■ **Problem details**
Put the material into a numbered list, beginning with its first line and stopping after the line that contains "(x=252, y=47)". Leave out any blank lines.

Entries on locating words and elements
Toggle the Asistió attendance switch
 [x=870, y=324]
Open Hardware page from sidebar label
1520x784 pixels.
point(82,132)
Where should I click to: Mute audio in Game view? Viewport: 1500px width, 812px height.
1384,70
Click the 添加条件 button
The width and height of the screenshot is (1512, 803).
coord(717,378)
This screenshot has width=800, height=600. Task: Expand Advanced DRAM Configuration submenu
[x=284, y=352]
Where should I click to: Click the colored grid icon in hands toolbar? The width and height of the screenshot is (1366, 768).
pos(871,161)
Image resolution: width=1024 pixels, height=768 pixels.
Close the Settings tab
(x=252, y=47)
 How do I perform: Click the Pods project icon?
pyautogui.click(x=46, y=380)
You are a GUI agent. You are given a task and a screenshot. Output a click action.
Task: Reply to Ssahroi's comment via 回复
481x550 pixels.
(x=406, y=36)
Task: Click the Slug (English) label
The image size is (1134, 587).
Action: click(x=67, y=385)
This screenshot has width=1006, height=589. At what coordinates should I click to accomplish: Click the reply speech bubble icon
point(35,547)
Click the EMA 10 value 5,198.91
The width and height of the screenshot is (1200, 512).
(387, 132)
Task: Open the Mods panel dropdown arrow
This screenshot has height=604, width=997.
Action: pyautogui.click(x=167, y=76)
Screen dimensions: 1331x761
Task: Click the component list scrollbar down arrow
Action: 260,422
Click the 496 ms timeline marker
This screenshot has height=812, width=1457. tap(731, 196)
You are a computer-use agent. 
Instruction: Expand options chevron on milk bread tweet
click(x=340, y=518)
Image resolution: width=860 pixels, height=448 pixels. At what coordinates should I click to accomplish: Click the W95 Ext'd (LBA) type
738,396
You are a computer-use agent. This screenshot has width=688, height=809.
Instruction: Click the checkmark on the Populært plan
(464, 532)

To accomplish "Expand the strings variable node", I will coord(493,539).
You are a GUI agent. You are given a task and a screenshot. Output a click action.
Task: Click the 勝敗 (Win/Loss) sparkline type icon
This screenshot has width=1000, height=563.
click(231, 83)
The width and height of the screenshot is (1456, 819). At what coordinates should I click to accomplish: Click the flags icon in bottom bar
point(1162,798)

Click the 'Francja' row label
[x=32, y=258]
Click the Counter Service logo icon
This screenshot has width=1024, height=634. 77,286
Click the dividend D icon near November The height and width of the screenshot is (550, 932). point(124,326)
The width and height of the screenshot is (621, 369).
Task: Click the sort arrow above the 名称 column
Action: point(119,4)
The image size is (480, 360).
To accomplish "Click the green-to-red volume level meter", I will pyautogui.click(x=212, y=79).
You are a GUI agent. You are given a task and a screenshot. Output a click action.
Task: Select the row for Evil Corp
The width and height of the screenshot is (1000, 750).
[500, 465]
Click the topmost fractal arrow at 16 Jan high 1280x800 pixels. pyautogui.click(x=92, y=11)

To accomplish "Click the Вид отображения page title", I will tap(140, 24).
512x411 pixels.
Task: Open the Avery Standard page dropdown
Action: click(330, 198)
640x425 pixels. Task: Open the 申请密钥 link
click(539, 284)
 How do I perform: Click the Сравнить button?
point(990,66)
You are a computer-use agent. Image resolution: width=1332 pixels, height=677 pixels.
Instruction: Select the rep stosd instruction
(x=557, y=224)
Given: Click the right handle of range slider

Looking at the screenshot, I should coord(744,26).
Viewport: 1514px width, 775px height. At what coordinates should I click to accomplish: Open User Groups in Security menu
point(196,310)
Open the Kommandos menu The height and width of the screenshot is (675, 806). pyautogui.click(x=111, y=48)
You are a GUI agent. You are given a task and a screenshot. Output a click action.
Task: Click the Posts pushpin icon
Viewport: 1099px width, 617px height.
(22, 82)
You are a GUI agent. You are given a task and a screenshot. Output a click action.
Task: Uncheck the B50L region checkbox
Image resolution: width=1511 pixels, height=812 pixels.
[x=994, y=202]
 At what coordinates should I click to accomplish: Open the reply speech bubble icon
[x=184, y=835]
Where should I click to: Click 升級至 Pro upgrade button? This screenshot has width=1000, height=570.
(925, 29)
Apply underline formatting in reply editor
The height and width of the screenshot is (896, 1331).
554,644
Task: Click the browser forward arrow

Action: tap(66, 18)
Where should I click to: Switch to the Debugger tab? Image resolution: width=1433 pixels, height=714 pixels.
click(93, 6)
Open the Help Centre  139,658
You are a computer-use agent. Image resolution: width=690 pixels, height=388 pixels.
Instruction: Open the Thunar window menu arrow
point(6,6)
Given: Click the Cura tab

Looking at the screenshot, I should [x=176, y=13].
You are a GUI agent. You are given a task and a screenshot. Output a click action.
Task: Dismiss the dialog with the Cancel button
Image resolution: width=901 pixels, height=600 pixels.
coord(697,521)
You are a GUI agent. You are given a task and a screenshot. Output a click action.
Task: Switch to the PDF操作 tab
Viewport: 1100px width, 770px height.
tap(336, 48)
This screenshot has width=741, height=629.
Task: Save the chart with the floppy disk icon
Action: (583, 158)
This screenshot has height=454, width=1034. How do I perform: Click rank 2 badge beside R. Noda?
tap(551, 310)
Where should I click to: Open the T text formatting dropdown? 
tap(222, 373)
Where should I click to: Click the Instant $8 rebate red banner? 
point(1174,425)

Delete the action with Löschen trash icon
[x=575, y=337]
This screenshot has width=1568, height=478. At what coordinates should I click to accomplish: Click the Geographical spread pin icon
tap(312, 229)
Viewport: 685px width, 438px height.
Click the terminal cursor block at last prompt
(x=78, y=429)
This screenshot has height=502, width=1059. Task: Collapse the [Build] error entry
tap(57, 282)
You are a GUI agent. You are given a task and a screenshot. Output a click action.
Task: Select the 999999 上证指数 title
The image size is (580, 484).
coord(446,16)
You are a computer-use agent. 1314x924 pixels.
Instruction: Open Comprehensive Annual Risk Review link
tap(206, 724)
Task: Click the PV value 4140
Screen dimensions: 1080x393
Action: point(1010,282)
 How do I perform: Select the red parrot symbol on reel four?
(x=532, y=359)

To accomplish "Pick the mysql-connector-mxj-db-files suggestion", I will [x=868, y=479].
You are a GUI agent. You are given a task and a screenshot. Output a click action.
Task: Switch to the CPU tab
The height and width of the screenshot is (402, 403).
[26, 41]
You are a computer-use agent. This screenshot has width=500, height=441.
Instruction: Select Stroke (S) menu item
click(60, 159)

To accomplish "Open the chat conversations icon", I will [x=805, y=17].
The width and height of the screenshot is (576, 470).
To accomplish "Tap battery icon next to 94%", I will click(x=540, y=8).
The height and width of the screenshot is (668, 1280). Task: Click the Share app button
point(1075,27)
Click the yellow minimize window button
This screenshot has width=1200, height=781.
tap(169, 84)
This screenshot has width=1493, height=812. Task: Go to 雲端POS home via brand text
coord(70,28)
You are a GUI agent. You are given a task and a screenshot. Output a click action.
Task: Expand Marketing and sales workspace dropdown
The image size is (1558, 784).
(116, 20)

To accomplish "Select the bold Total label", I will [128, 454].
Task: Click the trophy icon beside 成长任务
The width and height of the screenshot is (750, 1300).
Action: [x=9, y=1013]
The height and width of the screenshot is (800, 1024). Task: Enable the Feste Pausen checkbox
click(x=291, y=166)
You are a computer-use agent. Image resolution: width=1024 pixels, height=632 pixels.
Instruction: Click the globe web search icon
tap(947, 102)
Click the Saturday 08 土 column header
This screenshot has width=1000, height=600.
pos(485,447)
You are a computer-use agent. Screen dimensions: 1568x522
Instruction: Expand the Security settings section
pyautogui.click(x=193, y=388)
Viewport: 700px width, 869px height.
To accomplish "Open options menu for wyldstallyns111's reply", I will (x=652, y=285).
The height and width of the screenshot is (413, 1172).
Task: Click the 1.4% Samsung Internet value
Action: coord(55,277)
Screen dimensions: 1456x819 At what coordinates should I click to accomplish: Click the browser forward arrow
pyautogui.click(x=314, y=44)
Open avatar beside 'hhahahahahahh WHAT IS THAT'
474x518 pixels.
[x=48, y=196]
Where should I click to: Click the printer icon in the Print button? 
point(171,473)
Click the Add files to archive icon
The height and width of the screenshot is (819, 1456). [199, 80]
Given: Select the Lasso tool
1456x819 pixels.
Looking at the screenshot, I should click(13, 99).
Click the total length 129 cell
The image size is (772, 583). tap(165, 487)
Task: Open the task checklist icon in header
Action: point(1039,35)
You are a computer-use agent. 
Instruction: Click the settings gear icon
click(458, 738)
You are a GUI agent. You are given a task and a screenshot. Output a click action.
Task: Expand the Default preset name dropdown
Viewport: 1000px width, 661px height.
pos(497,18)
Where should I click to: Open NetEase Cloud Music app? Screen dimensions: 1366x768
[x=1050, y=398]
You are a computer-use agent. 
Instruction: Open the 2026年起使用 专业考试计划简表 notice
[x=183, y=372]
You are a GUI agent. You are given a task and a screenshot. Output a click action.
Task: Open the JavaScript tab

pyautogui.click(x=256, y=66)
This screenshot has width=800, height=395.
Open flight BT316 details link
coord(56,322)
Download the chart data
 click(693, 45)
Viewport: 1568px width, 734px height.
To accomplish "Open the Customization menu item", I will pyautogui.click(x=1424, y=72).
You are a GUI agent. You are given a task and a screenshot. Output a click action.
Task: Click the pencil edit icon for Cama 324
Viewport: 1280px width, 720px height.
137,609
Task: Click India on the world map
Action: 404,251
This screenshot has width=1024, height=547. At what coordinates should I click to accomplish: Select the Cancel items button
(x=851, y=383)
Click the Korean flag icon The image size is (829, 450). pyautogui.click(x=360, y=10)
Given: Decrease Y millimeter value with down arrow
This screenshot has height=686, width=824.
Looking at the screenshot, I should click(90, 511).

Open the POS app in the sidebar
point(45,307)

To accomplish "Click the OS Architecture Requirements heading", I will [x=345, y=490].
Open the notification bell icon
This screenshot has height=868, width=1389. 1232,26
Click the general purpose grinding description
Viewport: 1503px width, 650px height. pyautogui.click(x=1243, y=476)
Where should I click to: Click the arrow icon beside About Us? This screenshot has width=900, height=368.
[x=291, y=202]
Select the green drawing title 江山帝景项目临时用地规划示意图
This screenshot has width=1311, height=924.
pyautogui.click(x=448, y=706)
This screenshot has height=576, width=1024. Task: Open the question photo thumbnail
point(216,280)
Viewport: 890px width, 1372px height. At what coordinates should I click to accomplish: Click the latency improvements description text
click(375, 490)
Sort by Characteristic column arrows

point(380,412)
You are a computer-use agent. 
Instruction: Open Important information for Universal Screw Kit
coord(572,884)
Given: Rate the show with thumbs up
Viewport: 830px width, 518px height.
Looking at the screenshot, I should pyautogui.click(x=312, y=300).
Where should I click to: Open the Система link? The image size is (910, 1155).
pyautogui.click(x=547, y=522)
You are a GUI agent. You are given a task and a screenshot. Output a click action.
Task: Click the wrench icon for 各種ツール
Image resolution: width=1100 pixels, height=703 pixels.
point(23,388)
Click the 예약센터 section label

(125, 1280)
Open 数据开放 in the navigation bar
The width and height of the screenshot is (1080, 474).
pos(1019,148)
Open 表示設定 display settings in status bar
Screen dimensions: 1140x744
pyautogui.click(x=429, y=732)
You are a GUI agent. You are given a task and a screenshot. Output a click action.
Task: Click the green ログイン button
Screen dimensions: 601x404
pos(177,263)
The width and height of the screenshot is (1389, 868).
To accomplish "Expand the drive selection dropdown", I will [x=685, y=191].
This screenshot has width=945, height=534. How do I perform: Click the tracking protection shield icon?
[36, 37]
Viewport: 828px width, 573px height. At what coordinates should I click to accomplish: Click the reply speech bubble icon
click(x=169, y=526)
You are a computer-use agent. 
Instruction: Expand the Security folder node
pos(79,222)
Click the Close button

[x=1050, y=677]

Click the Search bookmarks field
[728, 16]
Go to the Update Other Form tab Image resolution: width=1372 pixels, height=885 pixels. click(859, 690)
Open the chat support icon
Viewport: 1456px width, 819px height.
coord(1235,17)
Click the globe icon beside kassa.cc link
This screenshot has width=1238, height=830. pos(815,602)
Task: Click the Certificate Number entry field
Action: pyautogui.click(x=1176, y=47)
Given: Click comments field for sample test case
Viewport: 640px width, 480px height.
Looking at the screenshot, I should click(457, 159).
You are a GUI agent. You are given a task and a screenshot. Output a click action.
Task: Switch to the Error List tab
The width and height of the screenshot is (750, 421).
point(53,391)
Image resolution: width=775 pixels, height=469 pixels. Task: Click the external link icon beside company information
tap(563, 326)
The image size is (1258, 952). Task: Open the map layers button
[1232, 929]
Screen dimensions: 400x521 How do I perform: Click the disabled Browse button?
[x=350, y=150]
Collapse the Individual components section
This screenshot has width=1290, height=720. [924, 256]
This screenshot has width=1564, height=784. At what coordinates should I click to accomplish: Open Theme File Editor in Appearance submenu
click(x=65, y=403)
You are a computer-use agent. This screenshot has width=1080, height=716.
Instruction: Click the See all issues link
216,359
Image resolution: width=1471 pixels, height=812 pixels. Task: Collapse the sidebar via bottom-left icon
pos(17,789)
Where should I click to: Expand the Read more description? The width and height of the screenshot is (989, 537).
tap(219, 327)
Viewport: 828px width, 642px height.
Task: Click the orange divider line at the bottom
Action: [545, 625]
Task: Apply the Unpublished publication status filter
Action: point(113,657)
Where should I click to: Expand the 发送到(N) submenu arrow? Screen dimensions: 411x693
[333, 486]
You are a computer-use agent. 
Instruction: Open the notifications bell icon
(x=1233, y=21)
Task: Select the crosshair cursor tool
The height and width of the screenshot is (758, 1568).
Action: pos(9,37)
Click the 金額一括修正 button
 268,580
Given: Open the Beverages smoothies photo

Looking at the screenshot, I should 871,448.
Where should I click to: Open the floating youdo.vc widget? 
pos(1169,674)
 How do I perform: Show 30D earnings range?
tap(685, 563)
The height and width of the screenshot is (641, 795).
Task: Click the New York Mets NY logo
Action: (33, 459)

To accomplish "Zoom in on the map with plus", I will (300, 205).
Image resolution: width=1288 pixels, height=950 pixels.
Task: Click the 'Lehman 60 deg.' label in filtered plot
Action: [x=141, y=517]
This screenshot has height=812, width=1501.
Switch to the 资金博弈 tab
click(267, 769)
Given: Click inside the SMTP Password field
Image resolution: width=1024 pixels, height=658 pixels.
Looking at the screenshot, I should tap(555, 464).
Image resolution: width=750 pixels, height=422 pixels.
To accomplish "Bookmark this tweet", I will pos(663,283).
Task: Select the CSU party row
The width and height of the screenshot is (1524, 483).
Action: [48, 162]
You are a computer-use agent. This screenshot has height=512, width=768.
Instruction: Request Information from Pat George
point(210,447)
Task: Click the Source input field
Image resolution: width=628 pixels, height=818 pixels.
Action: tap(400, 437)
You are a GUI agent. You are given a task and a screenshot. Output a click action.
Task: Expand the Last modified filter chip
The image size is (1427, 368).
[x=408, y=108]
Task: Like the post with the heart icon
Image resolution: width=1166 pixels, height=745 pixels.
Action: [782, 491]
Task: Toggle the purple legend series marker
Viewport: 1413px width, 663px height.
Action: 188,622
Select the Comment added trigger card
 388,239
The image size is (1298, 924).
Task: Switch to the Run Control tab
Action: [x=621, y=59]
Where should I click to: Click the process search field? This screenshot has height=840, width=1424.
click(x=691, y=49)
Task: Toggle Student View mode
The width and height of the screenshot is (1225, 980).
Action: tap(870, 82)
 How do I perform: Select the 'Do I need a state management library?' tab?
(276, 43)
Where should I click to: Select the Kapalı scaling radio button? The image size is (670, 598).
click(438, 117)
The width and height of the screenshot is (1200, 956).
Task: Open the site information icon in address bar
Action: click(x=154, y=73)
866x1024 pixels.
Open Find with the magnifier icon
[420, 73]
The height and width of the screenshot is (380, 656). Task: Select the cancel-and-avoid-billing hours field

■ **Result**
1. Toggle the Asistió attendance switch
2.  [x=870, y=324]
3. Open Hardware page from sidebar label
4. 1520x784 pixels.
5. point(82,132)
6. Where should I click to: Mute audio in Game view? Viewport: 1500px width, 812px height.
7. 1384,70
8. Click the 添加条件 button
9. The width and height of the screenshot is (1512, 803).
10. coord(717,378)
11. This screenshot has width=800, height=600. Task: Expand Advanced DRAM Configuration submenu
12. [x=284, y=352]
13. Where should I click to: Click the colored grid icon in hands toolbar? The width and height of the screenshot is (1366, 768).
14. pos(871,161)
15. Image resolution: width=1024 pixels, height=768 pixels.
16. Close the Settings tab
17. (x=252, y=47)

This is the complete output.